The winners see this clearly. The losers cling to the past, longing for a world that no longer exists.

The Real Divide: Analogue vs Digital

It’s not about age. It’s about mindset.

Pre-2000 schooling was analogue - no laptops, no internet, no constant connectivity. The last 25 years? Fully digital. If you resist this shift or fail to adapt, you’re finished. The world is moving at breakneck speed, and those who can’t navigate it will sink.

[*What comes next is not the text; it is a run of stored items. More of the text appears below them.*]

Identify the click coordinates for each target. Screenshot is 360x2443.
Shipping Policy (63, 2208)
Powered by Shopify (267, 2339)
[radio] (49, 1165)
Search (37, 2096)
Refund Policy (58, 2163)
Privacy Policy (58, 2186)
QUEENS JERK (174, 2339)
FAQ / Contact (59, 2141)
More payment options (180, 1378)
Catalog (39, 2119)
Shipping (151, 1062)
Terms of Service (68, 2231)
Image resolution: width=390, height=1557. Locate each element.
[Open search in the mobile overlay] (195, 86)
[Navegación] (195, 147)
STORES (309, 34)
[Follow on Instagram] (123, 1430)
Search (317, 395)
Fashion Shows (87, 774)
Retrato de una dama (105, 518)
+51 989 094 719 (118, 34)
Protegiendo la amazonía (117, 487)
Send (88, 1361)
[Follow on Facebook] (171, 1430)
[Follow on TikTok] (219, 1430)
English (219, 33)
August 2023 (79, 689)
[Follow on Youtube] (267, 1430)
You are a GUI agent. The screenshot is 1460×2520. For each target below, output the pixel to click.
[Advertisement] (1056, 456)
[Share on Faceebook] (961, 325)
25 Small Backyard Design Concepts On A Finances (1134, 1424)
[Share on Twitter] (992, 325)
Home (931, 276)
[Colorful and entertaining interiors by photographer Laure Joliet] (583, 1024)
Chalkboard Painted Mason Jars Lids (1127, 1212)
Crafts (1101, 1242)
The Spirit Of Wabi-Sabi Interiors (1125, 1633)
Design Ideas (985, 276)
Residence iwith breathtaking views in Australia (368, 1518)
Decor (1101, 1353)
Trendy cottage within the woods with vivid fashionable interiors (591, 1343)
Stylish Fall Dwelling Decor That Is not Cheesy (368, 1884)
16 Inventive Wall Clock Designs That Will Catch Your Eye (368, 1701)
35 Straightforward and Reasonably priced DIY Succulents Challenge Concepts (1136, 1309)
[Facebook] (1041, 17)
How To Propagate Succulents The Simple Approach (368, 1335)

Yes, there’s more noise than ever. Yes, the information overload is exhausting. But AI will filter that out in time. Until then, you control your inputs. Doomscrolling is a choice.

The Cost of Poor Thinking

Many people aren’t suffering from a financial crisis - they’re suffering from a thinking crisis.

They only see life month to month. They believe the stories they tell themselves. They feel their thinking as if it’s reality.

No amount of money will fix that. No amount of Google searches will rewire their mindset. They need a shift in thinking, someone to help them see a different perspective.

And yet, for £1,000 - roughly 39p per week over a lifetime - they could get the guidance to change their trajectory. That’s the cost of the extra toilet paper they mindlessly unroll each week.

The Myth of the “Cost of Living Crisis”

We are wealthier and healthier than ever. The idea that there’s a “cost of living crisis” is a convenient excuse, a media-fuelled panic designed to keep people feeling powerless.

This isn’t about money. It’s about thinking.

When we slap a label on our struggles, we absolve ourselves of responsibility. It’s like blaming biscuits for weight gain instead of owning the fact that we keep shoving them in our mouths.

The solution isn’t more budgeting tips or generic advice. Those never work. Real change happens when you challenge your own thinking, open your mind to new ideas, and take full ownership of your future.